Reframe the situation
As cheesy as it may sound, consciously choosing to see problems as challenges makes a significant difference in your outlook. Telling yourself that something is a challenge instead of a threat or an impossibility changes the way you see it. An impossibility is permanent; a challenge, on the other hand may be difficult but it’s ultimately achievable. You can beat a challenge. The more you see something as a challenge instead of an obstacle, the more you empower yourself to overcome it – even if it takes time. It also lets you be more flexible and think outside the box; you may not be able to go through it, but you could go around or over it.
Celebrate Your Milestones
One of the biggest mistakes you can make is to get hyperfocused on your goals. In doing so, you end up losing track of how much progress you’ve actually made. Someone who’s trying to lose 100 pounds may not realize that losing 20 is still a huge accomplishment. Somebody who run a marathon may lose sight of the fact that before they could’t run a single mile. A small change is still a change and that is something you should appreciate.
Focus on the Specific
One of the mistakes that pessimists make is that they assume the universality of things: all women are going to reject them, that everything they do is going to fail, etc. Optimists, on the other hand, focus on the specific and the individual: this woman doesn’t like them but that doesn’t mean other people did, that specific project didn’t work out but that doesn’t mean that they’re a failure or that the idea is hopeless. By putting the emphasis on the specific, you make something less intimidating, less universal and far less inevitable. It becomes about that specific moment rather than an all-encompassing judgement.
Believe in Your Own Power
Part of what makes optimists more likely to succeed is that they believe they have the ability to succeed in the first place. They take responsibility not just for their failures but for their successes. Even if they fail at something that doesn’t mean that they’re a failure or that success is impossible – just that they’ve failed this time but they have the ability to succeed if they try again.

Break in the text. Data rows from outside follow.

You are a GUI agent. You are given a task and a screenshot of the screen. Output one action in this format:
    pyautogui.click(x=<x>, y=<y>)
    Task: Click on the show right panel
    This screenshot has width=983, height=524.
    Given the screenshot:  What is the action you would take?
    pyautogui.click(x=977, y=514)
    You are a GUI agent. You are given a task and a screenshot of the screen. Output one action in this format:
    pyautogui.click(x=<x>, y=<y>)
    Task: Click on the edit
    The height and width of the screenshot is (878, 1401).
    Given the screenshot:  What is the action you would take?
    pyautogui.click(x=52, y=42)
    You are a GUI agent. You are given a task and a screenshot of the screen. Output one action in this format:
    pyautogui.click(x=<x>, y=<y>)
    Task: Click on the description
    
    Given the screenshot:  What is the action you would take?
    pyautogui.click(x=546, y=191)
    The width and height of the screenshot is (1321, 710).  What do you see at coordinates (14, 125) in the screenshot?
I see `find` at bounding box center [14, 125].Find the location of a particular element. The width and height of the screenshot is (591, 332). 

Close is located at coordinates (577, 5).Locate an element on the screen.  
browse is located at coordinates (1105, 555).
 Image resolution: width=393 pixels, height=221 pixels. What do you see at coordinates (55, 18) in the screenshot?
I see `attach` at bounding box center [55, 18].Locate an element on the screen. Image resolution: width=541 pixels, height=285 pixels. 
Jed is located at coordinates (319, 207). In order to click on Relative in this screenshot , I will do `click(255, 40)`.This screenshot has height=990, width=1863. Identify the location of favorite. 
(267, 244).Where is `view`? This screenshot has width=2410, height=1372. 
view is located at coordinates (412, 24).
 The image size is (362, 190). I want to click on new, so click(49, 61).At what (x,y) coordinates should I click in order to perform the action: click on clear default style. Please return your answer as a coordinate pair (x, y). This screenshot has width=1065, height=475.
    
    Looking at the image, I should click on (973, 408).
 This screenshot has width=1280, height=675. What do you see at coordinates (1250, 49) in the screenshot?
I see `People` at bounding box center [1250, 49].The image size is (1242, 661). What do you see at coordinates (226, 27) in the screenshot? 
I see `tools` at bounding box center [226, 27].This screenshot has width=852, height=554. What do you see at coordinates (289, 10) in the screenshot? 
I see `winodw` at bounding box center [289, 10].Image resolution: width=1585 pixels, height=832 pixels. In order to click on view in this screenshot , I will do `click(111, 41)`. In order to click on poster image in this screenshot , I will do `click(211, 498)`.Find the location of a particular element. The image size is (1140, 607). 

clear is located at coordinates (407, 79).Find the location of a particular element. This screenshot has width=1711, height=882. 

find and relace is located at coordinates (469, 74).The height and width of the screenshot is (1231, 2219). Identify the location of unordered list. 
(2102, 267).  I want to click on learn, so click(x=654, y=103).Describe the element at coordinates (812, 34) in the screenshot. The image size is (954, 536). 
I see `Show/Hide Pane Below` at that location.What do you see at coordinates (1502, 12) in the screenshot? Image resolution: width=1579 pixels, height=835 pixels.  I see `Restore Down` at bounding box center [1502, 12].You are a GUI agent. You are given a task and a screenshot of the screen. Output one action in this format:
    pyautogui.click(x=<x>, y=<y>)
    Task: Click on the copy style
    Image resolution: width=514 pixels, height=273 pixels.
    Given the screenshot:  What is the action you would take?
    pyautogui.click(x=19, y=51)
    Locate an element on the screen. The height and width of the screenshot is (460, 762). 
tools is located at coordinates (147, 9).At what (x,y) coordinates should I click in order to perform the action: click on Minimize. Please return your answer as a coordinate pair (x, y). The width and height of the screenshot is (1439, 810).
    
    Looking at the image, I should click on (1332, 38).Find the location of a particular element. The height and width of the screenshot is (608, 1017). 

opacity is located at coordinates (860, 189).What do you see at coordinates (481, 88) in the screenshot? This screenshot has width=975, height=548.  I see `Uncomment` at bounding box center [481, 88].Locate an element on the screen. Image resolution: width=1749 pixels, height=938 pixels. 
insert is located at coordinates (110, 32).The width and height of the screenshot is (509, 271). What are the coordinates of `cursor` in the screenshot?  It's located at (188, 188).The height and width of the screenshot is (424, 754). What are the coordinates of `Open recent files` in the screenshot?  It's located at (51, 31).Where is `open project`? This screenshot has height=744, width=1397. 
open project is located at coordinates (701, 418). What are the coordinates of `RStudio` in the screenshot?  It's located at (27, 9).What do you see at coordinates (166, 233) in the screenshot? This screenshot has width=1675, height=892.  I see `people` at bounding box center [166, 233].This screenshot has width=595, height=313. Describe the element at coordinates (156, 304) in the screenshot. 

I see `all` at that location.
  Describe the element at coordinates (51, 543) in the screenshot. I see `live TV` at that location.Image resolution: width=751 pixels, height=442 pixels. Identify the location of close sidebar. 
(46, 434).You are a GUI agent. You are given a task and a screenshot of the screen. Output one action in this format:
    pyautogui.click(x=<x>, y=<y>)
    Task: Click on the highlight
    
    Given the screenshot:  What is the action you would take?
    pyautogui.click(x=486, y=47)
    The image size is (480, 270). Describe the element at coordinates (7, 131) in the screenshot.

The final component to a better more positive attitude is simple: it’s hope. Expecting that things will get better, that you’ll do better and that you’ll get to where you want to be actually makes you more likely to achieve it. Hope and expectation of greatness has measurable effects on achievement. Allowing yourself to believe in the possibility of the outcome you want gives you the strength to fight for it and the will to bounce back to try again if you don’t make it the first time.
Don’t let your own attitude cut your progress off at the knees. Cultivate a more positive, optimistic outlook on life and you’ll be amazed at how you achieve more than you ever dreamed you could.